Thousands of over-65s across the North East are still working past retirement age, figures show.
Some 29,000 people of pensionable age in the region are still doing the nine-to-five after the law changed to allow them to stay in their jobs.
And while many may simply want to continue their careers, some older people could be doing so to financially support their jobless children and grandchildren, campaigners say.
Sean Fahey of the North East Pensioners Association said: “Our culture in this region is to bear and share, to help one another in times of hardship, and that is what is happening now.
“It is something that has been raised at our meetings, people talking about having to financially support their children and grandchildren who might not be in work.”
Nearly 250,000 more people in the over-65 age group have opted to stay in work since the Default Retirement Age was abolished on October 1, 2011.
There are now 1,103,000 workers nationally aged 65 and over in work compared to 874,000 in the quarter October-December 2011.

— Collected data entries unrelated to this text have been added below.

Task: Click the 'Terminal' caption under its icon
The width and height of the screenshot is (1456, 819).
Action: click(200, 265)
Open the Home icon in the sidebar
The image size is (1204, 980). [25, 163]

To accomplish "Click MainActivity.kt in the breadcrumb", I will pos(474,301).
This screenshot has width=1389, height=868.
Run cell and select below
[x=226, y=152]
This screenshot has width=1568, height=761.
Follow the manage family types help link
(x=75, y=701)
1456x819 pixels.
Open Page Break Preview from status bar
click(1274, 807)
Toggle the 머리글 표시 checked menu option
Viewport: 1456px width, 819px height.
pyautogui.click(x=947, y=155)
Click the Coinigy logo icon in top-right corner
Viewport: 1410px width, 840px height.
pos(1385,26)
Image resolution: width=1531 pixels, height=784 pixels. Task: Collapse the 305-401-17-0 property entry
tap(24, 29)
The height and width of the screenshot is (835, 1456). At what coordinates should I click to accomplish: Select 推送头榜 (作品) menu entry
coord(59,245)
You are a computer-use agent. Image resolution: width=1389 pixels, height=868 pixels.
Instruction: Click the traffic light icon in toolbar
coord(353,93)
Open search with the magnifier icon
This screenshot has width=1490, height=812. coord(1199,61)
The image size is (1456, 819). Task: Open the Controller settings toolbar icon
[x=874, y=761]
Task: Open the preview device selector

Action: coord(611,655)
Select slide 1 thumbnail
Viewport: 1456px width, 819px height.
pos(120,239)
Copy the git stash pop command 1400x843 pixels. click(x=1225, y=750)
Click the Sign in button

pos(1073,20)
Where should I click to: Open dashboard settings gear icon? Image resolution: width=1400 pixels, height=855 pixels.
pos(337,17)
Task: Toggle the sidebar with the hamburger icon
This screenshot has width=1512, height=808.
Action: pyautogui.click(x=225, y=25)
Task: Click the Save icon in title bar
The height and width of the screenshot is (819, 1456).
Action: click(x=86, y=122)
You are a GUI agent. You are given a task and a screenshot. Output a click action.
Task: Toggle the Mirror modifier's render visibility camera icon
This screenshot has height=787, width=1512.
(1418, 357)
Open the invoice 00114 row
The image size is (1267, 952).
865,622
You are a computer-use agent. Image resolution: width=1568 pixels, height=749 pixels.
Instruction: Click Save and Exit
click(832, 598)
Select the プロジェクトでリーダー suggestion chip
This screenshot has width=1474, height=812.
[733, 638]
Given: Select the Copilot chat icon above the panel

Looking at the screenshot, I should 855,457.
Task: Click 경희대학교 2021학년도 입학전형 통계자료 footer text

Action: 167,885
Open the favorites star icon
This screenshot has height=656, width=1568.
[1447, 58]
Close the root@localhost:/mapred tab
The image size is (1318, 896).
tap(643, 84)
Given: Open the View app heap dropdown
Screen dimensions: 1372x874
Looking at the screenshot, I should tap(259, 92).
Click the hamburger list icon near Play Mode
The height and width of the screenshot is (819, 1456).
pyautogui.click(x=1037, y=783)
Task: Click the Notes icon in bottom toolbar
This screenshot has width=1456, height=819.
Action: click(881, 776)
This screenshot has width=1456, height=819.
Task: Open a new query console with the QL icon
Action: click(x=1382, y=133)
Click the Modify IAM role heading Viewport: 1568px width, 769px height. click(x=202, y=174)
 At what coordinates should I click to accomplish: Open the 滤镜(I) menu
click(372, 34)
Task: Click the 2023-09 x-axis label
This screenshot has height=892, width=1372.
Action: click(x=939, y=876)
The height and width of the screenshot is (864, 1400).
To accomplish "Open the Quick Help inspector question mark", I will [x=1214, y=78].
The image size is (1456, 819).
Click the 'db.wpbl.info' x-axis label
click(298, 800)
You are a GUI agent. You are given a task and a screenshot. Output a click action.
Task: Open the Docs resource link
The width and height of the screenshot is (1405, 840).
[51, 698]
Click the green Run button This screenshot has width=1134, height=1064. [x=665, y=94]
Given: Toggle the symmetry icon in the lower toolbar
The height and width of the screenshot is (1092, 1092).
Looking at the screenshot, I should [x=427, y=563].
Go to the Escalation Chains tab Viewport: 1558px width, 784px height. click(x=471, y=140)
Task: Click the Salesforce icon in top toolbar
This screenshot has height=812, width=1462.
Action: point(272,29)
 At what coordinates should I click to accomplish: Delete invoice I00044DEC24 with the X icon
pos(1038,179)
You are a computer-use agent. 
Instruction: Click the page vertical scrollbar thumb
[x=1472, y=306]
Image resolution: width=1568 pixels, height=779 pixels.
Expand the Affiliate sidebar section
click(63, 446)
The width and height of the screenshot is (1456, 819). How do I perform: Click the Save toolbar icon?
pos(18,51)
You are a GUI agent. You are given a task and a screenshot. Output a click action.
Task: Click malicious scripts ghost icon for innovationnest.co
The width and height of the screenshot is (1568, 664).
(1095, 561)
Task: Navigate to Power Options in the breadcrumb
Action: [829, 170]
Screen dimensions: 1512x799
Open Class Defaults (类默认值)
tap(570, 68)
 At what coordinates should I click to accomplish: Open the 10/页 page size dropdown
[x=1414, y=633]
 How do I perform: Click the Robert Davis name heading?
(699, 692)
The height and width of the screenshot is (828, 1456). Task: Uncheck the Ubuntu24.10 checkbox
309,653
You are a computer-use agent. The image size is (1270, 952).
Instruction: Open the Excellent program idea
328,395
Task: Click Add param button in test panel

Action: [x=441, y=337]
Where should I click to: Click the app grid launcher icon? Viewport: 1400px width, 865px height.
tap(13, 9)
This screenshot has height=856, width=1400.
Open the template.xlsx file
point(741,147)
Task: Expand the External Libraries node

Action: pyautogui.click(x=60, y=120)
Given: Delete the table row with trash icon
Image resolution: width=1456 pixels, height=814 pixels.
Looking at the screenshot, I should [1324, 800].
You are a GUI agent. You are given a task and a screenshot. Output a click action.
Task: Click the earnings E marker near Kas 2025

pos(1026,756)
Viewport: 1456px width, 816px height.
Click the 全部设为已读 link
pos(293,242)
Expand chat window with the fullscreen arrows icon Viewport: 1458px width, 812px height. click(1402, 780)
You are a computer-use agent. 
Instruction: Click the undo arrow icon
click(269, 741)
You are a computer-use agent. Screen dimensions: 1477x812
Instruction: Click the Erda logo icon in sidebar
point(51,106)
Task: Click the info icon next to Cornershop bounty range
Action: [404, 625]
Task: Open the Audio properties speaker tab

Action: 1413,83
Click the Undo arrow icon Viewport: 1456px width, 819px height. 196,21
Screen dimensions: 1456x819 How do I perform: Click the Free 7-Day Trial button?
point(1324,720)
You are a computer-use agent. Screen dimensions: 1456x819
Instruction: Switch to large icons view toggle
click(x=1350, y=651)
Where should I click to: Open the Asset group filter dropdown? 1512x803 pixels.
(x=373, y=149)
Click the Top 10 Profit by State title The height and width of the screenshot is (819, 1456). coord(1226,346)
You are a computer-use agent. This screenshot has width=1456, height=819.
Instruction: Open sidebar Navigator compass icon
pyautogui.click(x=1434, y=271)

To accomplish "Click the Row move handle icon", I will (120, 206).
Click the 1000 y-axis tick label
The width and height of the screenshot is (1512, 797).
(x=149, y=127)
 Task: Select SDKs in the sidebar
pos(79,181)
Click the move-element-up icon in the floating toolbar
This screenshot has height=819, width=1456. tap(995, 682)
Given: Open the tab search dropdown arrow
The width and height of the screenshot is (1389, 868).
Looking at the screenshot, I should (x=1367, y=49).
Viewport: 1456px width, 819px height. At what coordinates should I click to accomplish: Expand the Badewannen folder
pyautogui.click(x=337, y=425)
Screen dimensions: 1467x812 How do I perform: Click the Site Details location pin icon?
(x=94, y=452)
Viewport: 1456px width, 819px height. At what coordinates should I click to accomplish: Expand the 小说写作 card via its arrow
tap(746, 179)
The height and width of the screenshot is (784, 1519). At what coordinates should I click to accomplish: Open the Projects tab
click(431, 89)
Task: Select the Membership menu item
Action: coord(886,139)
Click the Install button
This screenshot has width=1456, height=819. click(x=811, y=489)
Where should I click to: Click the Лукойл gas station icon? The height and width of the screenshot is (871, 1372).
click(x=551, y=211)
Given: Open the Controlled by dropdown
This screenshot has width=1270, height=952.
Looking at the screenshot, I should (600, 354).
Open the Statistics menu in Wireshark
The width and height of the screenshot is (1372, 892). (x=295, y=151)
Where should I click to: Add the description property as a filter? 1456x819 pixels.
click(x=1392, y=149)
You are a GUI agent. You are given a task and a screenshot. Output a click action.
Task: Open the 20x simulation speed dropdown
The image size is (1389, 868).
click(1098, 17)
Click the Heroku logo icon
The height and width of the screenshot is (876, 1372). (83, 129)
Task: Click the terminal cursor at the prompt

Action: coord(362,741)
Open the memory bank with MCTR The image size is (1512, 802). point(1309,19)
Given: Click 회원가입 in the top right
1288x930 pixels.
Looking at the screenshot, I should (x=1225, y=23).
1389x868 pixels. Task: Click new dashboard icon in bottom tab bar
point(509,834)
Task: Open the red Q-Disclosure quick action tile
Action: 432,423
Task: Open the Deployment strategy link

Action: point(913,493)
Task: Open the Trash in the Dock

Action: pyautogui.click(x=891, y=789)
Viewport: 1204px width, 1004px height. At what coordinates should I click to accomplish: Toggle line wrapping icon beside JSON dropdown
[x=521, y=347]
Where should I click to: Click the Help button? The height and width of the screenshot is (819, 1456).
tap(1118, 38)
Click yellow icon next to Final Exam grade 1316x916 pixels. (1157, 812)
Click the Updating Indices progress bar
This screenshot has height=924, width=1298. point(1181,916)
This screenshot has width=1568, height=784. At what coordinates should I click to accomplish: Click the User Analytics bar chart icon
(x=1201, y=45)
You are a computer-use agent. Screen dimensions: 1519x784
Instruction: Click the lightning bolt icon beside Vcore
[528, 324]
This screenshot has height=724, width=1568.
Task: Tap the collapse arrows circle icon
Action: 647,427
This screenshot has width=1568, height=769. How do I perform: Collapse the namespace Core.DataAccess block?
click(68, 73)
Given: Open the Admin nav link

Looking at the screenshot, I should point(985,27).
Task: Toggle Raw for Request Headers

Across the North East, 29,000 over 65s make up 6.2% of the workforce. That compares to a high of 12.5% in the South East.
The figures were released by the Department for Work and Pensions (DWP), which said an average earner working one year longer has the potential to boost their pension pot by around £4,500, in addition to earning an extra year’s salary.
The DWP also said there are gains for the wider economy. It claimed research showed if everyone chose to work one year longer, GDP could increase by 1% - the equivalent of £16bn in 2013.
Pensions Minister Steve Webb said: “Forcing people to retire at 65 might have made sense in 1925 but, in the 21st century it was nothing short of an outrage.
“These people have a massive role to play in our economy and society and many quite rightly want to carry on using the skills and knowledge they have honed over decades and also pass them on to younger colleagues.”
Mr Fahey said the abolition of enforced retirement was overall a good thing because it offered a choice where there wasn’t one before.
However, he added that as well as helping their families, many are staying on in the office because they can’t afford not to.
“If you didn’t have a private pension you’d be relying on a state pension of about £113 a week which is well below the poverty line of about £170 a week,” he said.
“I’d rather have a position where people could retire in a reasonably comfortable financial situation.”
Some have said over 65s staying in work are keeping younger people out of employment.
Mr Fahey added: “I’m certainly not going to have an argument that older people in a job should give it up and have less of a standard of living.”